GEËXTRAHEERDE TEKST:
Overig (V 219 duizend euro)

Overige verschillen tellen op tot een voordeel van 219 duizend euro.



Loonkostensubsidie

   -784


De inzet van loonkostensubsidie (LKS) in de gemeente Groningen groeit sneller dan landelijk. Dit komt onder andere door de groei van het aantal afspraakbanen, hogere realisatie van het aantal Nieuw Beschut werkplekken, realisatie van de basisbanen, maar ook door de pilot brede inzet LKS. Hiervoor hebben we een risico opgenomen. Als gevolg van de financieringssystematiek van het rijk leidt deze groei van het uitgavenaandeel pas met 1 jaar vertraging tot een verhoging van het aandeel in het landelijke budget. Wij verwachten daardoor in 2024 een tekort op de LKS van 784 duizend euro. Rond 1 oktober wordt het definitief macrobudget LKS 2024 vastgesteld, mogelijk heeft dat nog een dempend effect op het verwachte tekort.

GEGEVENS VOOR ANALYSE:
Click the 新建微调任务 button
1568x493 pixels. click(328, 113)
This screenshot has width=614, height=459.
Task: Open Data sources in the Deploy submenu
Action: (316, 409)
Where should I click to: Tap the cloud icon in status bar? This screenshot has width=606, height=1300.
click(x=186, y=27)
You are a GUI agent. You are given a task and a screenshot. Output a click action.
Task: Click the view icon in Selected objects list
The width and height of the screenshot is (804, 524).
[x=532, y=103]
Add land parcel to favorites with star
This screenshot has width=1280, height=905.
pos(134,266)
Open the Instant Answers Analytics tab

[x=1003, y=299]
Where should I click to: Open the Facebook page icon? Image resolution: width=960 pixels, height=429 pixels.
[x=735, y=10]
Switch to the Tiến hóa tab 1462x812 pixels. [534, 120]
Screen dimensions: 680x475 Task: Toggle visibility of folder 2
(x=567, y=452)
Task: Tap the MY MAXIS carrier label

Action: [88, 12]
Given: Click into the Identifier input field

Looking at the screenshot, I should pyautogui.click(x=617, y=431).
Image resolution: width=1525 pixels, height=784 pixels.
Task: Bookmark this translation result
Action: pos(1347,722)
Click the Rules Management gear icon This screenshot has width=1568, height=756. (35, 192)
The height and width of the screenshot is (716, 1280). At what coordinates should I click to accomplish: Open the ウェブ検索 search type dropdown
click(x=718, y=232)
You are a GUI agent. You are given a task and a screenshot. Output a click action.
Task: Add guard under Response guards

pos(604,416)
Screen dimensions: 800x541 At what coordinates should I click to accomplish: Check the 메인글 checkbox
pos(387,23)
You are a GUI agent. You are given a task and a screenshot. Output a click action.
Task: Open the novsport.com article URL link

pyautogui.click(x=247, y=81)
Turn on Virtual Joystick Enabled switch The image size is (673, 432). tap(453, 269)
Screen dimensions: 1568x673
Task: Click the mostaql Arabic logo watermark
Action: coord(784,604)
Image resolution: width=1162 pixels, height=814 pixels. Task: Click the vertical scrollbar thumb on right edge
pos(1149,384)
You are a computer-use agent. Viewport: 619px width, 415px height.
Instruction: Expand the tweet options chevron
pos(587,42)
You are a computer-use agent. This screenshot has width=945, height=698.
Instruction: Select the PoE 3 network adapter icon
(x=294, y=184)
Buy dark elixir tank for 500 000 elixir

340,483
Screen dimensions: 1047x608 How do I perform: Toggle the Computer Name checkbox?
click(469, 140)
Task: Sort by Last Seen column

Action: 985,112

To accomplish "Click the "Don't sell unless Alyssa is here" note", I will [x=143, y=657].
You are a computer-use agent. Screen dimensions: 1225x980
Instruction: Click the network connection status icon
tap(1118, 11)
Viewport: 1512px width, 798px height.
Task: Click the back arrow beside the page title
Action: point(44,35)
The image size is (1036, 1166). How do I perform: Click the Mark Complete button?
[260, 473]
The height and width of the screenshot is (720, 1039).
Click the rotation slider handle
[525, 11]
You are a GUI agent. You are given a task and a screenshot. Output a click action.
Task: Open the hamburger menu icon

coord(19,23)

UIT TE VOEREN OPDRACHT: Schrijf uit de geëxtraheerde tekst hierboven woordelijk het gedeelte over dat loopt vanaf "De inzet van" tot en met "het verwachte tekort.".

ANTWOORD OP OPDRACHT:
De inzet van loonkostensubsidie (LKS) in de gemeente Groningen groeit sneller dan landelijk. Dit komt onder andere door de groei van het aantal afspraakbanen, hogere realisatie van het aantal Nieuw Beschut werkplekken, realisatie van de basisbanen, maar ook door de pilot brede inzet LKS. Hiervoor hebben we een risico opgenomen. Als gevolg van de financieringssystematiek van het rijk leidt deze groei van het uitgavenaandeel pas met 1 jaar vertraging tot een verhoging van het aandeel in het landelijke budget. Wij verwachten daardoor in 2024 een tekort op de LKS van 784 duizend euro. Rond 1 oktober wordt het definitief macrobudget LKS 2024 vastgesteld, mogelijk heeft dat nog een dempend effect op het verwachte tekort.